▶ [Objectif visé]: Extrayez toutes les lignes des entrées contenant la chaîne « pixels », en tenant compte de la casse.

▶ [Entrées de données]:
=-=-=-=-=
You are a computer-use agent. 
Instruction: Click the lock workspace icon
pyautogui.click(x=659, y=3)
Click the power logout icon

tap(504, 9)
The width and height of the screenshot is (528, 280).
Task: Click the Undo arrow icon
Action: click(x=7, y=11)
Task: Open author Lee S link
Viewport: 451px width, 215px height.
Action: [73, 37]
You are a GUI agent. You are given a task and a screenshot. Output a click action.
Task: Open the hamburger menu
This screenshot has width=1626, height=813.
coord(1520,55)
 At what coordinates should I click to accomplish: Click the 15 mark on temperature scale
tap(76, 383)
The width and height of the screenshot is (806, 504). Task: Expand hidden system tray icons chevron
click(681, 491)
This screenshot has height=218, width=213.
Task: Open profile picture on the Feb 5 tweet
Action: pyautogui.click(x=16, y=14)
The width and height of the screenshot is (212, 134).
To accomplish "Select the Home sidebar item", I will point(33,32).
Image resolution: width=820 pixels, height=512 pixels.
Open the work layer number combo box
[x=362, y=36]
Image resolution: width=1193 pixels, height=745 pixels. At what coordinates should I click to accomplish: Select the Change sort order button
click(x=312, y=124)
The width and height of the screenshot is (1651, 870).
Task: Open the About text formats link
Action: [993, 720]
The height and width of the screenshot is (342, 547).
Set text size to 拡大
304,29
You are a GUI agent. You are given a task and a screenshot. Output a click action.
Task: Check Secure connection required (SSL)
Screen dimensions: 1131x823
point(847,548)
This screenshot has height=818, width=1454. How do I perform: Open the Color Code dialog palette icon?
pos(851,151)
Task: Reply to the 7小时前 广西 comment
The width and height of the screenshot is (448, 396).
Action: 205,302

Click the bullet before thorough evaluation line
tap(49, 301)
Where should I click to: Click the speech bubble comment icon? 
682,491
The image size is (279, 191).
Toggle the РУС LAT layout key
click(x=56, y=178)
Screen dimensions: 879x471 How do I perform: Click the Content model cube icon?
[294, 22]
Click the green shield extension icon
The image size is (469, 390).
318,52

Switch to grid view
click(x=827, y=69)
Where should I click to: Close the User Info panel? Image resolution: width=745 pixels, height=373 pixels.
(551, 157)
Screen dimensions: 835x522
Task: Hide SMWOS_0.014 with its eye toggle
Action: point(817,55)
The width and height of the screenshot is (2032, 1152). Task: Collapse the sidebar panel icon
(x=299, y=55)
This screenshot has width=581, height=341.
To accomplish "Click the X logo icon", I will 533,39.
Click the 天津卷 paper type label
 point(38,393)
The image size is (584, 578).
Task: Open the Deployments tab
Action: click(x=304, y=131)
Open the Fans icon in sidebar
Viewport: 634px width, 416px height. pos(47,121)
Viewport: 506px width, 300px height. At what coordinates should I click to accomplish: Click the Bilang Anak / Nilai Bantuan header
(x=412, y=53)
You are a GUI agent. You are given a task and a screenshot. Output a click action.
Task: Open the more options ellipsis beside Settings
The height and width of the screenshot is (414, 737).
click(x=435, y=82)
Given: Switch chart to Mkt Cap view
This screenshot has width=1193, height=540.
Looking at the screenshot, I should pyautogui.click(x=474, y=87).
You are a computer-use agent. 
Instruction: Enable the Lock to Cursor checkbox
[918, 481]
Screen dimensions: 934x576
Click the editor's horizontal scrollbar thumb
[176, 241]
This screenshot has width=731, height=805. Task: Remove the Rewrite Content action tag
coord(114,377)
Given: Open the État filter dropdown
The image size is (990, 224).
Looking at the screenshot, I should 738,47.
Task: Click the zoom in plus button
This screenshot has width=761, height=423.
=-=-=-=-=
▶ [Résultat obtenu]:
Image resolution: width=820 pixels, height=512 pixels.
Image resolution: width=1193 pixels, height=745 pixels. At what coordinates should I click to accomplish: Select the Change sort order button
Where should I click to: Close the User Info panel? Image resolution: width=745 pixels, height=373 pixels.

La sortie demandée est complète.